§ ASSIGNMENT
Where the records below show a line containing "Task: Select the Average Order Value card", start copying; end with the line containing "Task: Go back with the browser back arrow", and copy it too.

§ PROVIDED DATA

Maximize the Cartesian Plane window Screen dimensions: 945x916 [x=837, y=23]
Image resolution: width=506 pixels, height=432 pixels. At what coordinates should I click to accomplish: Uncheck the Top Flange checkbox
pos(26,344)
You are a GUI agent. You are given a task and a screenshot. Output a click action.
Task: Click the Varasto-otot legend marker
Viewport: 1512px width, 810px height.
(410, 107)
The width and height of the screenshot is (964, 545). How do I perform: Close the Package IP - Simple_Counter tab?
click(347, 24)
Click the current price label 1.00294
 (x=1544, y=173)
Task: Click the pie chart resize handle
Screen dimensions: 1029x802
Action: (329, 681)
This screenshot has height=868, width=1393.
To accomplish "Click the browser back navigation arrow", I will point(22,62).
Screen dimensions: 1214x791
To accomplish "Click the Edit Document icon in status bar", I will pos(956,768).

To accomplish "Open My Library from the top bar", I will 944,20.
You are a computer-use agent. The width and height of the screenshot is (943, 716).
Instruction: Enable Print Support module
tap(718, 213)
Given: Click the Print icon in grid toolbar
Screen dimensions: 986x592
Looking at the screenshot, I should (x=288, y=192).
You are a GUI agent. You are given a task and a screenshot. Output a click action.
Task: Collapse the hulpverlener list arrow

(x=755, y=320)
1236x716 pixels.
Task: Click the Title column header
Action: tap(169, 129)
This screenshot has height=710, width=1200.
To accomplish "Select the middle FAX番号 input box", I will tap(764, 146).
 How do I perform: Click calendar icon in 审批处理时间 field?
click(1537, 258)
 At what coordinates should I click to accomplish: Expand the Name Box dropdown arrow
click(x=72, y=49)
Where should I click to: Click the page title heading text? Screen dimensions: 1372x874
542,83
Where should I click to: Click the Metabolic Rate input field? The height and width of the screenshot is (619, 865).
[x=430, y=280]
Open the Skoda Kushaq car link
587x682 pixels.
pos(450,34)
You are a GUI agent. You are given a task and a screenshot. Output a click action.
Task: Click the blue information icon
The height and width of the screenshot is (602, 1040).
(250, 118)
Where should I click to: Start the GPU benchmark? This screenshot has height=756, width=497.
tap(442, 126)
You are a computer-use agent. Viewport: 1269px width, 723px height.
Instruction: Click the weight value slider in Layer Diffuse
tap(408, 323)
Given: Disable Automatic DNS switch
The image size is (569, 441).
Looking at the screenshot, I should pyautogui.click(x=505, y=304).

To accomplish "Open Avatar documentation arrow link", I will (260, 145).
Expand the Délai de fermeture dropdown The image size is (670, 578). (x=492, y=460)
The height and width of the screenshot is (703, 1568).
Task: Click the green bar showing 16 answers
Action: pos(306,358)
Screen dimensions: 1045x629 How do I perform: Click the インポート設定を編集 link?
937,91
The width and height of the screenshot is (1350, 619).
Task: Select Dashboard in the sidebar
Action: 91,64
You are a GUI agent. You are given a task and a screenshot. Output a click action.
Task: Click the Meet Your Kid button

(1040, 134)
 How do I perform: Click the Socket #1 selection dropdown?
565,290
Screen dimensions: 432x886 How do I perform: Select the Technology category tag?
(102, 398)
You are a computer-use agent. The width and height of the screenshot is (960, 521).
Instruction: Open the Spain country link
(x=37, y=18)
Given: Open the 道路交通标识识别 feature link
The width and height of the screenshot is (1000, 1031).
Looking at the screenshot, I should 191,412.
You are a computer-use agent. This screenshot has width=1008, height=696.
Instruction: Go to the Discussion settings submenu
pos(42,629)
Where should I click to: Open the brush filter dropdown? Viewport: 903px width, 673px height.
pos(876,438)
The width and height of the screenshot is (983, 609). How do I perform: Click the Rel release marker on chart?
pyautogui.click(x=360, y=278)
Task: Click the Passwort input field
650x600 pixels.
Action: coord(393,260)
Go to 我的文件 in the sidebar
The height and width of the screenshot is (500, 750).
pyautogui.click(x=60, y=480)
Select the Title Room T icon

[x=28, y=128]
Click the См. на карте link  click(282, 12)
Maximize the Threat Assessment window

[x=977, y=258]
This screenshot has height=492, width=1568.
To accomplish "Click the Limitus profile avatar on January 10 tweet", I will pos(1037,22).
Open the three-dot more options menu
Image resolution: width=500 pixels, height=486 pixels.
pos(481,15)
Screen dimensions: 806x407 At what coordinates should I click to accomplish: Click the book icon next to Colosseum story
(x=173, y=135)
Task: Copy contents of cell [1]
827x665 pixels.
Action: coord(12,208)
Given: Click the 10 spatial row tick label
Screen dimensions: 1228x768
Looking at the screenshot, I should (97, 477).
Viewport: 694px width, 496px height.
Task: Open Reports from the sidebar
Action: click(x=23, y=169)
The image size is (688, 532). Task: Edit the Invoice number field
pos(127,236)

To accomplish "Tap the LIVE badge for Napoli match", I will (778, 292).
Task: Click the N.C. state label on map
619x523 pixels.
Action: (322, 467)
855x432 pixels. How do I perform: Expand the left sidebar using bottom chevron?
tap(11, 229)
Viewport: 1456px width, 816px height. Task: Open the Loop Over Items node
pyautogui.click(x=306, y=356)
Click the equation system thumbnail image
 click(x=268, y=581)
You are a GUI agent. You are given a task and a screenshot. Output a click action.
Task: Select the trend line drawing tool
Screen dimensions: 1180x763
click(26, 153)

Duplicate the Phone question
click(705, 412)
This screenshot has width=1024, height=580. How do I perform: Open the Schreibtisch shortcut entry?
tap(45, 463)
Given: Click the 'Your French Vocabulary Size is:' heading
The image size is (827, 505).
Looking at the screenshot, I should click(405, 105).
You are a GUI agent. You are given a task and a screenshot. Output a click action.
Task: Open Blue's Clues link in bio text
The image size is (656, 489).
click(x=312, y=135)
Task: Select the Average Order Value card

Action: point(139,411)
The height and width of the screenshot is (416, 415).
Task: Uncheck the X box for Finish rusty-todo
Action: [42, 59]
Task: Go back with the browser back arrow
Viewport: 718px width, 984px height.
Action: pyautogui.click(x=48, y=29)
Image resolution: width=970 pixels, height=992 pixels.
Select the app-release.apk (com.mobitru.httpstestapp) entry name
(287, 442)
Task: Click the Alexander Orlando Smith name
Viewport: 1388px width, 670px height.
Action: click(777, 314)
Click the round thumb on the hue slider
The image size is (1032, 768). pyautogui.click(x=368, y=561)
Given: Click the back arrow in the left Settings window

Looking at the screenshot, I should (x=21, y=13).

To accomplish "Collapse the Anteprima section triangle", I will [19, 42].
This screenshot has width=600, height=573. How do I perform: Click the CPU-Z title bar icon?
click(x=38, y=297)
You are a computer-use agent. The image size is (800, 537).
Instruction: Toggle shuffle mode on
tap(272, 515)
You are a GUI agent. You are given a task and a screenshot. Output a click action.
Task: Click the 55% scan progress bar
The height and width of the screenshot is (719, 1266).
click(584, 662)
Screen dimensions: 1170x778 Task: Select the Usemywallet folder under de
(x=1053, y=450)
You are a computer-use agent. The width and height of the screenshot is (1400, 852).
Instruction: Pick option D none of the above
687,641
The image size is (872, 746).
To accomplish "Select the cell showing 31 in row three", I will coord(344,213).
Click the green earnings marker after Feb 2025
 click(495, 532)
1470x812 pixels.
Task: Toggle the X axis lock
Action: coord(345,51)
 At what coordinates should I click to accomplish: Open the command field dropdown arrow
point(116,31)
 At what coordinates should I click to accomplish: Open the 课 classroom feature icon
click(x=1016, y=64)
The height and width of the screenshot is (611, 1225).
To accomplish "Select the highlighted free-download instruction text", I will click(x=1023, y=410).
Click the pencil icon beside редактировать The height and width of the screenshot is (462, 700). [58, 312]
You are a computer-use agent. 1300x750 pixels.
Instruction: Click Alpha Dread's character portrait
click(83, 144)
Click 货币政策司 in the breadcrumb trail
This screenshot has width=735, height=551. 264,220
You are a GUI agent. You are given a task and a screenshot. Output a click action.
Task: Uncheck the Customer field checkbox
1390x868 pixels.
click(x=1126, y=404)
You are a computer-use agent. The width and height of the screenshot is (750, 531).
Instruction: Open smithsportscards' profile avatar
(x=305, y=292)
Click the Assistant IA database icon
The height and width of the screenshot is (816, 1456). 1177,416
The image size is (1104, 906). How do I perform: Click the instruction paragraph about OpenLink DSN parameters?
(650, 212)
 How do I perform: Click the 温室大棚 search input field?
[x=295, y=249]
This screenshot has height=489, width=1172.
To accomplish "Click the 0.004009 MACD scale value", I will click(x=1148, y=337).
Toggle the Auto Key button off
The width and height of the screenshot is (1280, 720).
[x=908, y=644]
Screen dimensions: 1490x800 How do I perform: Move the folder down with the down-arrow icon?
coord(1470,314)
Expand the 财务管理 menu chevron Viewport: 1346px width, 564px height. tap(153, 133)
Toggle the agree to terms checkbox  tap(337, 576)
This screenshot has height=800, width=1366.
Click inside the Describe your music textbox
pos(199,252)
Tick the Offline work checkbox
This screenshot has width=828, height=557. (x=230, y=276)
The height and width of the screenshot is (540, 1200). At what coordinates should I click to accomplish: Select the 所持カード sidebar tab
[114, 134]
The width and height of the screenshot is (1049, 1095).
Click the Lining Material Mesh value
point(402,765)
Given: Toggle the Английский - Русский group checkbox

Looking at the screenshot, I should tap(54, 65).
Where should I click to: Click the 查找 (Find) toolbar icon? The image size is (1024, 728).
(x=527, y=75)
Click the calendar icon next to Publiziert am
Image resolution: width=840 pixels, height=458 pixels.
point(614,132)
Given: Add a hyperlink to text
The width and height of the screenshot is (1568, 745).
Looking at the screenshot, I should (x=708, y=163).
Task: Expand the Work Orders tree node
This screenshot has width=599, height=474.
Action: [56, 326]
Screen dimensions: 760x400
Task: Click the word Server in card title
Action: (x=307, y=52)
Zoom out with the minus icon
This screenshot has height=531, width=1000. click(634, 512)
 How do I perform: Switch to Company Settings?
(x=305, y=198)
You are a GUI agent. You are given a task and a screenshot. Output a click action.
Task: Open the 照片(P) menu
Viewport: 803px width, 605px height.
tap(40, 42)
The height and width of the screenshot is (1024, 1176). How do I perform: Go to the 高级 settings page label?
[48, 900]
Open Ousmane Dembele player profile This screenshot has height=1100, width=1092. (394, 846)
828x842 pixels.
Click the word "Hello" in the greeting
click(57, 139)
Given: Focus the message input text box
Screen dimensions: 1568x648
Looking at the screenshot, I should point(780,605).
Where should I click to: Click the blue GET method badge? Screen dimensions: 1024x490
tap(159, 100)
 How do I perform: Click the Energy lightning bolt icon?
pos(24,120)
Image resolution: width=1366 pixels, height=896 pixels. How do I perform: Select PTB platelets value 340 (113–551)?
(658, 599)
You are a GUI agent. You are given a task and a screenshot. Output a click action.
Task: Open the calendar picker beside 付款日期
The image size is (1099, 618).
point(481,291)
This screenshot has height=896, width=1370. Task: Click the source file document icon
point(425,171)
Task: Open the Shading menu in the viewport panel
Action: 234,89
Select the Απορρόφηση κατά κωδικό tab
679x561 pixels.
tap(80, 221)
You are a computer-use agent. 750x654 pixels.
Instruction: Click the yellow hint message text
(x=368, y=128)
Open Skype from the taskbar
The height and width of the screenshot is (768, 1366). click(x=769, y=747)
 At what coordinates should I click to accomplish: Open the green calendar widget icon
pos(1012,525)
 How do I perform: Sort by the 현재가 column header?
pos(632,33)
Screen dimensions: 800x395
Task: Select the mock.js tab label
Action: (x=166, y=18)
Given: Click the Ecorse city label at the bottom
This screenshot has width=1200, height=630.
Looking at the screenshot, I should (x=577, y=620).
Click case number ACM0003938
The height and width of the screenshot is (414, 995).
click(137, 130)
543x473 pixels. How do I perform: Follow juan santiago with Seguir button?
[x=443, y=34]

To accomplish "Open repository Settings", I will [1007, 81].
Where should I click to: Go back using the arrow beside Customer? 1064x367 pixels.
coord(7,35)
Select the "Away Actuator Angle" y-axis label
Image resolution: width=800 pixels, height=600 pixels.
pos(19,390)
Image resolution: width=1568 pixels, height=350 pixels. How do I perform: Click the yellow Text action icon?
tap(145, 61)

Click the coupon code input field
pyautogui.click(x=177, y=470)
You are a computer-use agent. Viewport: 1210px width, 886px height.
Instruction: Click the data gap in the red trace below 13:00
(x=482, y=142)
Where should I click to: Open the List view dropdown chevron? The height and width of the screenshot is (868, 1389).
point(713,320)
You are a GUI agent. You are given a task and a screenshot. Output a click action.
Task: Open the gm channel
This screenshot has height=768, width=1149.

§ REPLY
Task: Select the Average Order Value card

Action: point(139,411)
The height and width of the screenshot is (416, 415).
Task: Uncheck the X box for Finish rusty-todo
Action: [42, 59]
Task: Go back with the browser back arrow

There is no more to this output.